* Brief
Provide the records once more, identical to the original.

#### Given information

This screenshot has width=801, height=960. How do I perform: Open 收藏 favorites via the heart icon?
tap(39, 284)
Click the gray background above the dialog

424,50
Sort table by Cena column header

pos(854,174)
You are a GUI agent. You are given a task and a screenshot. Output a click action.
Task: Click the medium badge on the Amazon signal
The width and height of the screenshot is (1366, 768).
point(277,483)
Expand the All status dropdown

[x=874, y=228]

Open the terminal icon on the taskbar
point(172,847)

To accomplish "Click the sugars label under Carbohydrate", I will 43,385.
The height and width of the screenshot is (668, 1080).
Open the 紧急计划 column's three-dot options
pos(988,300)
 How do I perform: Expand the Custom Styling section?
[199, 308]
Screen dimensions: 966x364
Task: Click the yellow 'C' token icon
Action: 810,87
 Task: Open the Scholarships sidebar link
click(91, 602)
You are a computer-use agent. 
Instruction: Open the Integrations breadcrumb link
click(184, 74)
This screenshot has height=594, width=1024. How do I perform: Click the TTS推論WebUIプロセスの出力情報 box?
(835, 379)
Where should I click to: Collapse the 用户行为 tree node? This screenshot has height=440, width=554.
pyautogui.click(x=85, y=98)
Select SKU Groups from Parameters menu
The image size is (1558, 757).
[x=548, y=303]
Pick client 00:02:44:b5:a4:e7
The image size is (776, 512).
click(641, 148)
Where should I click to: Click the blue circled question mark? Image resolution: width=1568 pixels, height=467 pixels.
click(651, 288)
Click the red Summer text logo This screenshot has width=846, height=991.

########

* Your solution
This screenshot has width=801, height=960. How do I perform: Open 收藏 favorites via the heart icon?
tap(39, 284)
Click the gray background above the dialog

424,50
Sort table by Cena column header

pos(854,174)
You are a GUI agent. You are given a task and a screenshot. Output a click action.
Task: Click the medium badge on the Amazon signal
The width and height of the screenshot is (1366, 768).
point(277,483)
Expand the All status dropdown

[x=874, y=228]

Open the terminal icon on the taskbar
point(172,847)

To accomplish "Click the sugars label under Carbohydrate", I will 43,385.
The height and width of the screenshot is (668, 1080).
Open the 紧急计划 column's three-dot options
pos(988,300)
 How do I perform: Expand the Custom Styling section?
[199, 308]
Screen dimensions: 966x364
Task: Click the yellow 'C' token icon
Action: 810,87
 Task: Open the Scholarships sidebar link
click(91, 602)
You are a computer-use agent. 
Instruction: Open the Integrations breadcrumb link
click(184, 74)
This screenshot has height=594, width=1024. How do I perform: Click the TTS推論WebUIプロセスの出力情報 box?
(835, 379)
Where should I click to: Collapse the 用户行为 tree node? This screenshot has height=440, width=554.
pyautogui.click(x=85, y=98)
Select SKU Groups from Parameters menu
The image size is (1558, 757).
[x=548, y=303]
Pick client 00:02:44:b5:a4:e7
The image size is (776, 512).
click(641, 148)
Where should I click to: Click the blue circled question mark? Image resolution: width=1568 pixels, height=467 pixels.
click(651, 288)
Click the red Summer text logo This screenshot has width=846, height=991.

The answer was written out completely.